I naturally spend a lot of time in the terminal and I found my way to ZSH after having used Bash long enough to find its shortcomings. These tips aren't exclusive to ZSH, it just happens to be the shell I use.

Opening Meetings

alias firstName='open http://company.webex.com/join/first.last'

This might be my favorite of the list. My job utilizes webex for meetings, so everyone has a “meeting room” that’s accessed by visiting http://company.webex.com/join/first.last. I spent the first 3 moths going to Slack and searching for the link every time I needed to pair with my co-worker. Now I can fire off the command above and the meeting room opens like magic, no digging in Slack required.

Quickly open GitHub repos

alias gmetro='open https://github.com/GroupTen/metro'

A common pattern in my workflow is creating a new branch, pushing some changes, and opening a pull request from GitHub’s site (since my git powers are weak and request-pull still scares me). The above alias lets me enter the project’s name with a prepended ‘g’ to open the repo right on GitHub.

Quickly open local repos

alias metro='cd ~/development/metro'

Related to the alias above, I highly recommend making aliases for frequently visited projects. I know where I want to go. I don’t want to precede where I’m going with cd.

Change display rotation

alias fd='displayplacer "id:7D8F5137-0762-3904-0B6C-BC80189F82A8 res:1920x1200 hz:59 color_depth:8 scaling:off origin:(0,0) degree:0" "id:98958CF3-4350-BDC2-FB15-1ADF6A8BD7D1 res:1200x1920 hz:59 color_depth:8 scaling:off origin:(-1200,-315) degree:90"'

Okay, this one's a bit more involved. Somewhere along the way to macOS Mojave, my laptop never remembers the position of external displays. Undocking and docking causes both my monitors' orientation to be flipped.
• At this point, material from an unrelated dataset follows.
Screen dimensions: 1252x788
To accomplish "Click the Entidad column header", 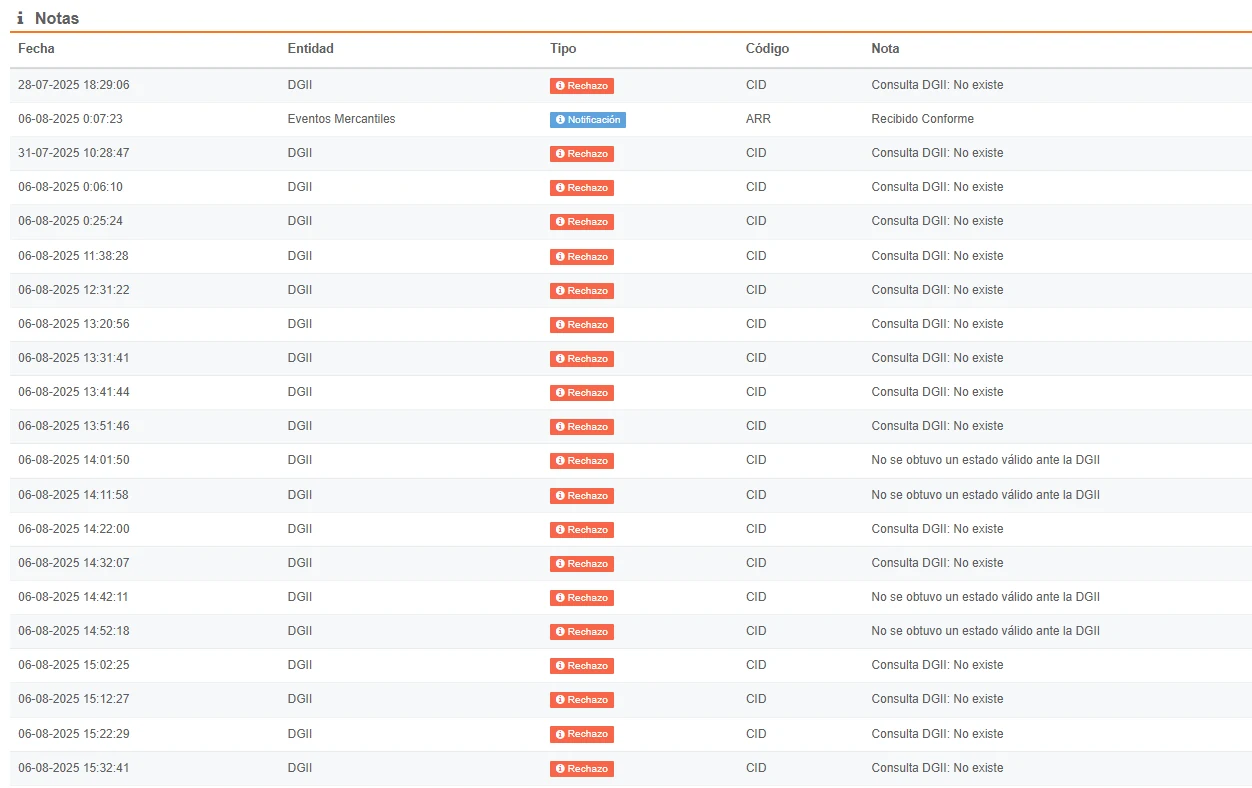I will (x=311, y=48).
Apple doesn’t expose the display information readily outside of system preferences, but displayplacer, a handy command line utility by Jake Hilborn, uses a single command to fix that.

Keeping a developer diary

alias diary='cd ~/code/journal && vim `date +"%Y-%m-%d"`.md'

Shamelessly stolen from Jamison Dance. There's an idea in psychology called the 20-Second Rule, which basically boils down to you're more likely to do something if it takes less than 20 seconds to start. This alias lets me quickly jot down notes and questions that I convince myself I'll definitely remember but rarely do.

Shortening commands

alias yd=yarn run dev

Everything so far can be summarized by taking a long command/task and making it shorter. This doesn’t always have to be some elaborate idea, it can sometimes be as simple as something like the above. As much as I love my mechanical keyboard, I hate typing. My life is better if I can type less and the above alias embodies that. There’s no point in typing a long command like yarn run dev if I can make it something both shorter and easier to remember. If I run a command multiple times a day, I’m likely to make it a two-character alias. I’ll let you guess what I made yarn run test.